# Orchid Culture Dumbass Awards



## bwester (Jun 12, 2006)

Ok, 
I am submitting myself as the first entry for this award. Today I realized that I (a chemist by the way) misread teaspoon for tablespoon on my bottle of MSU fertilizer. All along I thought my phrags were getting a little too hot, but no, they were being fried with excessive fertilizer. The crazy thing is that my paphs have shown no distress with 500ppm fertilizer and my catts have been taking 1000ppm!! 
I AM AN IDIOT!!!!!!! But, I'm sure I'm not alone.
Anyways, this will be a sort of contest. I invite you all to enter your stories in this thread and at some time we will all vote and the winner will win something entirely stupid for your entirely stupid act of orchid culture bastardization.


----------



## PHRAG (Jun 12, 2006)

My very, very first orchid was a beautiful Dendrobium Andre Miller. The only thing I didn't like about it was the "stupid bark" someone had planted it in. The thing obviously needed some potting soil, and I was just wise enough about "gardening" to give it some.
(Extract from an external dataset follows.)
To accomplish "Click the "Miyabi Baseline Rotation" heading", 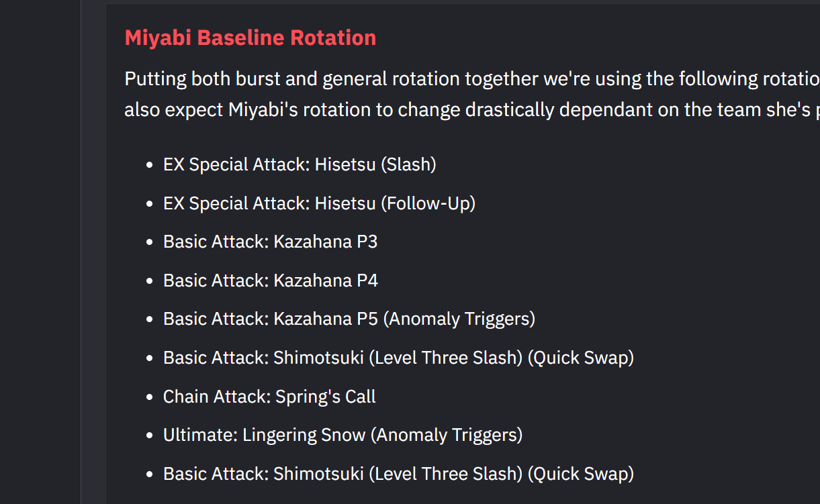I will (250, 38).
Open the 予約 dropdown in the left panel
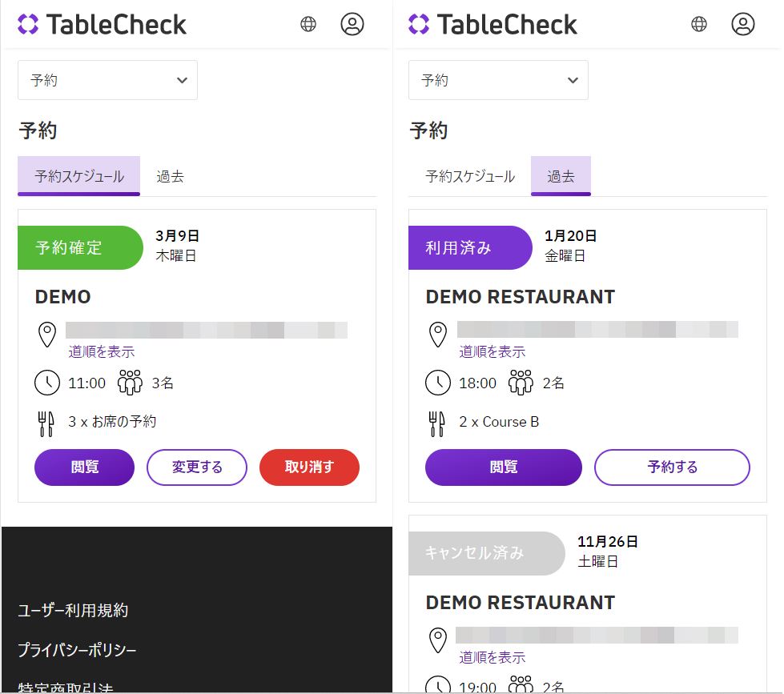784x694 pixels. pos(107,80)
To this day I can't keep a Dendrobium alive in my care. I think they have all conspired against me for my first act of orchid murder.


----------



## bwester (Jun 12, 2006)

Wow. But, alot of beginners cant get past the whole "no dirt" aspect of orchid culture. Excellent entry, though


----------



## SlipperFan (Jun 12, 2006)

My first orchid was a Paph given to me by a friend. In a couple of years, when it had several growths, I divided it into single growth divisions. I almost killed it, but what did I know back then... I see now, in retrospect, that it was pretty stupid to do that.


----------



## PHRAG (Jun 12, 2006)

bwester said:


> Wow. But, alot of beginners cant get past the whole "no dirt" aspect of orchid culture. Excellent entry, though


 
So my stupid isn't stupid enough.  

Let me see if I can think of something that I have done recently that I should have known better.


----------



## Marco (Jun 12, 2006)

I had problems with over watering. I watered whenever the top of the medium was dry. I went about this for like 3 weeks. But my phals were fairly resilient to the over watering and my paph uniflorals were in super tiny pots so they all survived. The one that gave it away was my bllra tahoma glacier. I looked at it and was thinking to myself "why is the big green thing wrinkly?", I hadn't known it was called a pseudo-bulb back then. I uprooted the plant and looked at the roots and started pulling off the roots off the thing stringy interior. First thing that came to mind was "This is not right" I posted on a forum and they told me I had rotted the plant and found out it was from over watering. After that I used the old "stick in the medium" method to track how moist the medium was.


----------



## Jon in SW Ohio (Jun 12, 2006)

Your Andree Millar didn't like potting mix?? I put all my Latourea section Dendrobiums in just that...and water them before they even start to dry out.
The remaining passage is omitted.